Лизхен Шульц перекрестилась мелким, торопливым крестом, укрыла мертвое тельце белой простыней, которая мгновенно пропиталась кровью — тонкой, сукровичной, почти прозрачной. Она подняла его с осторожностью, будто несла сосуд с водой, который мог расплескаться в любой миг. На ее губах шевелилась молитва на немецком, которую она помнила с детства, и слова эти были такими же древними, как трещины на штукатурке. Затем она бесшумно выскользнула, забрав с собой и тело, и загубленную надежду, и в комнате сразу стало пусто, будто из нее вынули последний живой звук.

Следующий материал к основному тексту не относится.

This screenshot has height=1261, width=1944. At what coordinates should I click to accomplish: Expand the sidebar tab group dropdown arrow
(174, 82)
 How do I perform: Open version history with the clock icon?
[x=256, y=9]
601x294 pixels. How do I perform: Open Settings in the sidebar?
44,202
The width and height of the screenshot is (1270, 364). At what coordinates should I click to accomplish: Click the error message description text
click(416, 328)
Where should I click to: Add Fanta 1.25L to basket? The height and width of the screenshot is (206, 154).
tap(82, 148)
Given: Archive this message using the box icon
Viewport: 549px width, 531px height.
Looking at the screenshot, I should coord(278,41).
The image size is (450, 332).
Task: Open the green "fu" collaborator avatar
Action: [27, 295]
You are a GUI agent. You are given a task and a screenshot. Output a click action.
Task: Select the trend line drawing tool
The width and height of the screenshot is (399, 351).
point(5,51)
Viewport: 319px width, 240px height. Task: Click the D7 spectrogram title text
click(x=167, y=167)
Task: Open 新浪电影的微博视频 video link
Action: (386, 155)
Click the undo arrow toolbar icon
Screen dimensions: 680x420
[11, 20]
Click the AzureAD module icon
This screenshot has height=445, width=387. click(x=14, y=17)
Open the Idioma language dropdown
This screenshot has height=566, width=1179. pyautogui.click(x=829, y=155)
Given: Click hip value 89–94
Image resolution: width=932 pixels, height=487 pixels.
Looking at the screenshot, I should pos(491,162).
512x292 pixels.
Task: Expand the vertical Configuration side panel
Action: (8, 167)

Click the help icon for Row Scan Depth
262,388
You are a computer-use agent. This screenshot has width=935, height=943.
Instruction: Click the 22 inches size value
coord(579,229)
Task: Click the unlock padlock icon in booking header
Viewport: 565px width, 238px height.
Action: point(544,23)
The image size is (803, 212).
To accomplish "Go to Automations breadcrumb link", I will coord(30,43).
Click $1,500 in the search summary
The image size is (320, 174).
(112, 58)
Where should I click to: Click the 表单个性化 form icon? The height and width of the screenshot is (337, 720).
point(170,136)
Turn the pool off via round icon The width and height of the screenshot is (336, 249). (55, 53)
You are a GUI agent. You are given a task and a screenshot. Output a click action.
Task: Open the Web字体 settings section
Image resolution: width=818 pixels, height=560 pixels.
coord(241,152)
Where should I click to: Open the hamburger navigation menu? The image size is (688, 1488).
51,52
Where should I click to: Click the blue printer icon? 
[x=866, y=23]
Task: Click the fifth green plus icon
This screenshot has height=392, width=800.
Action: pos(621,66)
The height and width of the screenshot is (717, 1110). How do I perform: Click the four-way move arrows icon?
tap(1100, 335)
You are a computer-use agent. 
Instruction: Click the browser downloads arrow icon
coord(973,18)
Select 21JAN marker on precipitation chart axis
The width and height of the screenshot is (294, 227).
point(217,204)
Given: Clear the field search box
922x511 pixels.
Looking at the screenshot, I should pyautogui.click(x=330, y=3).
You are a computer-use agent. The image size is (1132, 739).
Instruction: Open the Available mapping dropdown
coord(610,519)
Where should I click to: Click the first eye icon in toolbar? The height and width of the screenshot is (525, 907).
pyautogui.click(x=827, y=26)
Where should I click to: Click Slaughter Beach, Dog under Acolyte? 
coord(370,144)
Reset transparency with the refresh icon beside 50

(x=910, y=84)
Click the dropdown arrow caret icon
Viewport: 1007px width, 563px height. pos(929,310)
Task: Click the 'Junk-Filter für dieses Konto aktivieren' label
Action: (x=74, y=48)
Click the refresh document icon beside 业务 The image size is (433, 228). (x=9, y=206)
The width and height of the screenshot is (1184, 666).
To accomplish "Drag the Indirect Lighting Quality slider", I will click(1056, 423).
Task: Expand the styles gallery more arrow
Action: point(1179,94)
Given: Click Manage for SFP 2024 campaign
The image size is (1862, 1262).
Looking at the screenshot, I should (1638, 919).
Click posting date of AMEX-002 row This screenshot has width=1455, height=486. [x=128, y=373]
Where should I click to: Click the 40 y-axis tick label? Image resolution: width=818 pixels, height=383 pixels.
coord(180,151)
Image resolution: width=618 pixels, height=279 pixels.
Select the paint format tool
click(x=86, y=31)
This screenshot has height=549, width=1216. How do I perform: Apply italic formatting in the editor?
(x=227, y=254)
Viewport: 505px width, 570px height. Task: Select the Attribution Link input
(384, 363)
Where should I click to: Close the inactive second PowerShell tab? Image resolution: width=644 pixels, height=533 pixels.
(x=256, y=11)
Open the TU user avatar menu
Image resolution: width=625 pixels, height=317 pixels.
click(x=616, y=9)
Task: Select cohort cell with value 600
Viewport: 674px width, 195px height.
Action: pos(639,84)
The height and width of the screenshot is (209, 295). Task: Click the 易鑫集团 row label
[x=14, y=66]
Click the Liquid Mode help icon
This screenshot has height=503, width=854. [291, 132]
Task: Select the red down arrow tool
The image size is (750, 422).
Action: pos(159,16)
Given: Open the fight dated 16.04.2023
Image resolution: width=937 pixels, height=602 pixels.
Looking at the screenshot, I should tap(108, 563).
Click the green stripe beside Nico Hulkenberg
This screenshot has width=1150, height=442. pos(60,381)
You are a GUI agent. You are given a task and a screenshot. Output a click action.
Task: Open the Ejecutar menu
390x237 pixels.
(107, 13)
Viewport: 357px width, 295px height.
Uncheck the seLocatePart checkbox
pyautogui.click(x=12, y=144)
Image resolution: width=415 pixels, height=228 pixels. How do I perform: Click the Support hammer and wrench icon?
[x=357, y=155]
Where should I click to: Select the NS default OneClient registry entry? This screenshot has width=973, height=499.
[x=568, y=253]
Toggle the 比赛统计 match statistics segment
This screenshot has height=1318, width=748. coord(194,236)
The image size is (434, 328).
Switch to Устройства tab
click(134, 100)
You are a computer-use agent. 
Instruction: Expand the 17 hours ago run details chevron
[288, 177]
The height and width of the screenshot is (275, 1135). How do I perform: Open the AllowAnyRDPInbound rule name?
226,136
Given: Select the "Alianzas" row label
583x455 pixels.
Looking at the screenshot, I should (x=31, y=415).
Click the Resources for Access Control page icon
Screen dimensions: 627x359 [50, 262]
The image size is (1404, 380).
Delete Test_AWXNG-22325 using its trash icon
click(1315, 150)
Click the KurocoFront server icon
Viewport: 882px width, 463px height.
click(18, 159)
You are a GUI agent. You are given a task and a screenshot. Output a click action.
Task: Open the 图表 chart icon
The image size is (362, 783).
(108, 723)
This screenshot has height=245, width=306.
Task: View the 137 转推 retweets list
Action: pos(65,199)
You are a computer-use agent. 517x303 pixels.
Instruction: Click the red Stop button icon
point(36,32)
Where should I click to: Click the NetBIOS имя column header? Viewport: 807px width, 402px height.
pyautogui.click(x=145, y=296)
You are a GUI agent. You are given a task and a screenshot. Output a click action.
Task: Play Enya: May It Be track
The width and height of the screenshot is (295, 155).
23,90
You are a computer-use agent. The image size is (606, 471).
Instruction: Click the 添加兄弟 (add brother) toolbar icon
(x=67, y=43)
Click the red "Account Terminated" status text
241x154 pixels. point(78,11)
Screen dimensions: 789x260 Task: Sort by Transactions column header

В комнате остались только князь, спящий ребенок и старый монах-иезуит, отец Бонифаций, который сидел в кресле у камина, сложив руки на круглом животе, и читал книгу с таким видом, будто смерть была для него всего лишь скучной заметкой на полях. Его черная сутана лоснилась от старости, на локтях была заштопана грубой нитью, а на вороте темнело маслянистое пятно от свечного жира — он не замечал таких мелочей, считая их недостойными внимания. Но на пальце, унизанном перстнями, поблескивал аметист, в котором играли отсветы угасающего огня. Камень был огранен особым образом — так, что при повороте внутри него загорался алый, кровавый отблеск, словно в глубине тлел уголек.

Отец Бонифаций был невысок, коренаст, с лицом, напоминающим перезревшую грушу — желтоватым, в мелких морщинах, с тяжелыми веками, почти всегда прикрытыми. Его нос с горбинкой, напоминающей клюв хищной птицы, постоянно подергивался, словно он принюхивался к чему-то невидимому. Редкие волосы, седые, с желтизной, были зачесаны на лысину и прикрыты скуфьей, которая съезжала на бок. Голос его, когда он начинал говорить, был маслянист и вкрадчив, как шелест змеи по сухой траве, и сочился между словами, оставляя липкий след.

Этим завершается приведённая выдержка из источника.